Exercise requirements: Give back each entry exactly as written, apart from the pictures.

=-=-=-=-=

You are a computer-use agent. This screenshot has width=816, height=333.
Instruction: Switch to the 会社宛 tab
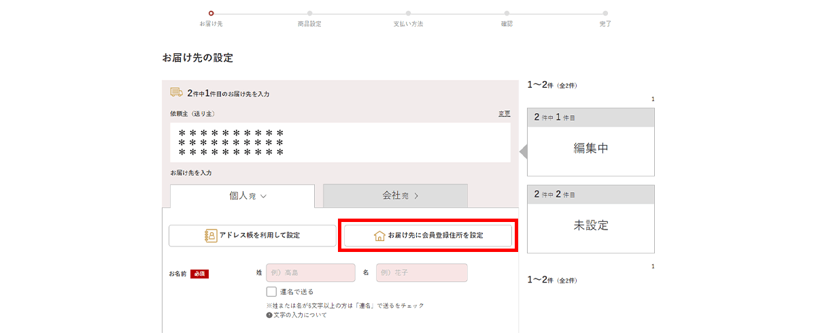tap(395, 195)
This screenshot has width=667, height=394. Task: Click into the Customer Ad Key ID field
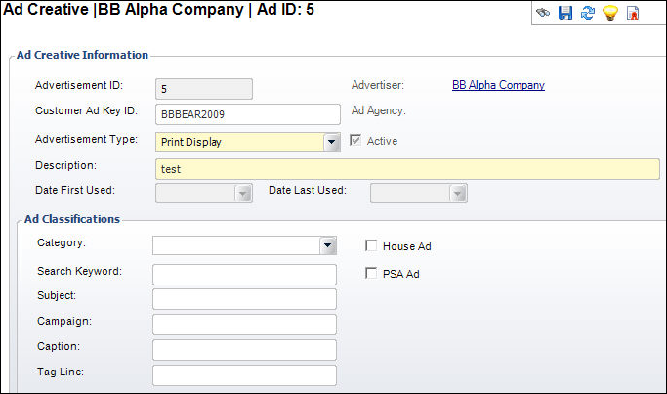tap(248, 114)
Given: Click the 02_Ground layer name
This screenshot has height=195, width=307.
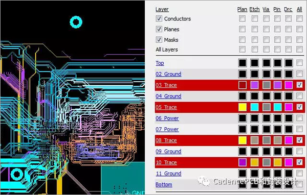Looking at the screenshot, I should [168, 74].
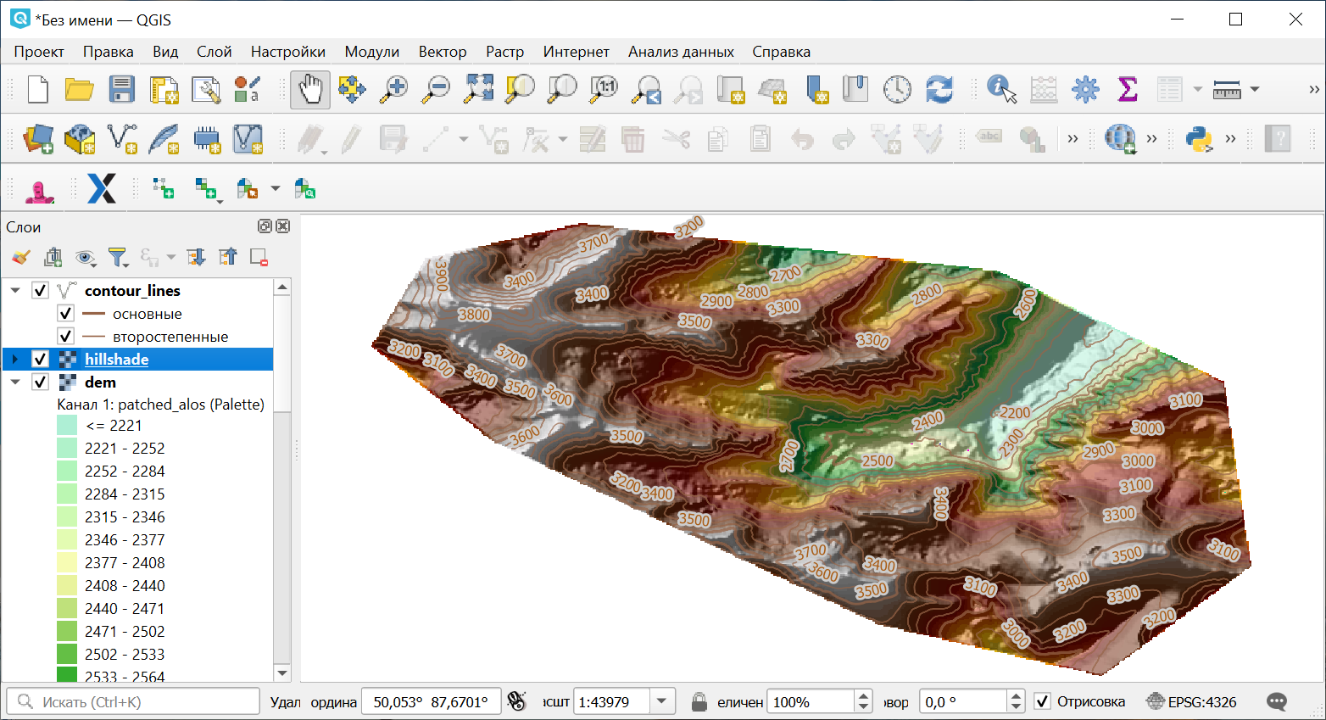1326x720 pixels.
Task: Click the EPSG:4326 CRS button
Action: (x=1191, y=702)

=-=-=-=-=

Reply to the task:
You are a computer-use agent. This screenshot has width=816, height=333.
Instruction: Switch to the 会社宛 tab
tap(395, 195)
This screenshot has width=667, height=394. Task: Click into the Customer Ad Key ID field
tap(248, 114)
Given: Click the 02_Ground layer name
This screenshot has height=195, width=307.
Looking at the screenshot, I should [168, 74].
1326x720 pixels.
Task: Click the EPSG:4326 CRS button
Action: (x=1191, y=702)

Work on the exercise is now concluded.